■ Problem: Your answer should consist of all lines in the listing that hold the word "agent".

-.-.-

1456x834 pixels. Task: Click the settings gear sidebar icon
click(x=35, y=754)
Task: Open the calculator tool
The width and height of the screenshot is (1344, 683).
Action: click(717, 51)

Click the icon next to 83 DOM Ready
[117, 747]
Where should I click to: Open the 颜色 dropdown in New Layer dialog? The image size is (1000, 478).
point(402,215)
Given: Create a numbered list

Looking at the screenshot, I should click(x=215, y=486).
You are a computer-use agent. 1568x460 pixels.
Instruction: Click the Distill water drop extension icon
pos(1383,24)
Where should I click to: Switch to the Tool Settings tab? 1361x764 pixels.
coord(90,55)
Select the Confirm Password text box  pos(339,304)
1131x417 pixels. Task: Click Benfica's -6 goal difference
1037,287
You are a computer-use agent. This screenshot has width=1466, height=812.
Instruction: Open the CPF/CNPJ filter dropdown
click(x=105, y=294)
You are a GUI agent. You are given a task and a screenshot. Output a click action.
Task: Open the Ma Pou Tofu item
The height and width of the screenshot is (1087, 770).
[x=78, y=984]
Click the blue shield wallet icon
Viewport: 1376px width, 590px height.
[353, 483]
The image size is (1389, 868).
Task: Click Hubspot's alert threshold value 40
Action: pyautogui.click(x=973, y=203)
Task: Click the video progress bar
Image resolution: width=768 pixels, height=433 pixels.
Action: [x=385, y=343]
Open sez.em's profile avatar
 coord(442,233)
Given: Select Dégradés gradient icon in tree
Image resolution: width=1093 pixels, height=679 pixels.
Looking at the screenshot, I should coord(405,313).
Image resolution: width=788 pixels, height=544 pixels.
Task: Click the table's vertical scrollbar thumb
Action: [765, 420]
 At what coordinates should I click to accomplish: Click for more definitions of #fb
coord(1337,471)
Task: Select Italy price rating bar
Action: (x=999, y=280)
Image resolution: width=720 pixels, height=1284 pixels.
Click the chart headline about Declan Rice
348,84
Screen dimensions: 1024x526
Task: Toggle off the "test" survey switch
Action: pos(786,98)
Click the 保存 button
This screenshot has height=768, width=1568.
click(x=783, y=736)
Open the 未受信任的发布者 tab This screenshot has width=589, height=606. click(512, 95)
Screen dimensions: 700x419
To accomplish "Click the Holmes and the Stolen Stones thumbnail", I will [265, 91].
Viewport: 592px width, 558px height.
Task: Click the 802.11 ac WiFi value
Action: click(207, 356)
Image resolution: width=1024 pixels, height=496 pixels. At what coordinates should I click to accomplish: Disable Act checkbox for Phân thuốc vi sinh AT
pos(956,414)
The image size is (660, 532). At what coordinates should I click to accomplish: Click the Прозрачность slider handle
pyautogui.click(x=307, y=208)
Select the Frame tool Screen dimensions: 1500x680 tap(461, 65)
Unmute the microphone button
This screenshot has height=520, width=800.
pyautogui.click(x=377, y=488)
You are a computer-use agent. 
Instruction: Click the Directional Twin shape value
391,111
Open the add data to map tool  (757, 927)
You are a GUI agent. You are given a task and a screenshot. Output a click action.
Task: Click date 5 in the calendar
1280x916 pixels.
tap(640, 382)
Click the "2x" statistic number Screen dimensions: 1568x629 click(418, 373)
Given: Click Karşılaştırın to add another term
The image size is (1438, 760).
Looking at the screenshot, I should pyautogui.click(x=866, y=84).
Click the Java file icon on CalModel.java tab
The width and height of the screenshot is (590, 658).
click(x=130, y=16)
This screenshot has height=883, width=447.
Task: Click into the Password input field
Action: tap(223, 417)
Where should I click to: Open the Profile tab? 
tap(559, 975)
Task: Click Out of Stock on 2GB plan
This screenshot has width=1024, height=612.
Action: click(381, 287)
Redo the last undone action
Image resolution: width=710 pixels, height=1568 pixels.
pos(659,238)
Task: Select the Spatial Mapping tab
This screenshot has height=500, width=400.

-.-.-

■ Solution to the problem:
You are a computer-use agent. 1568x460 pixels.
You are a computer-use agent. This screenshot has width=1466, height=812.
You are a GUI agent. You are given a task and a screenshot. Output a click action.
You are a computer-use agent. 
You are a GUI agent. You are given a task and a screenshot. Output a click action.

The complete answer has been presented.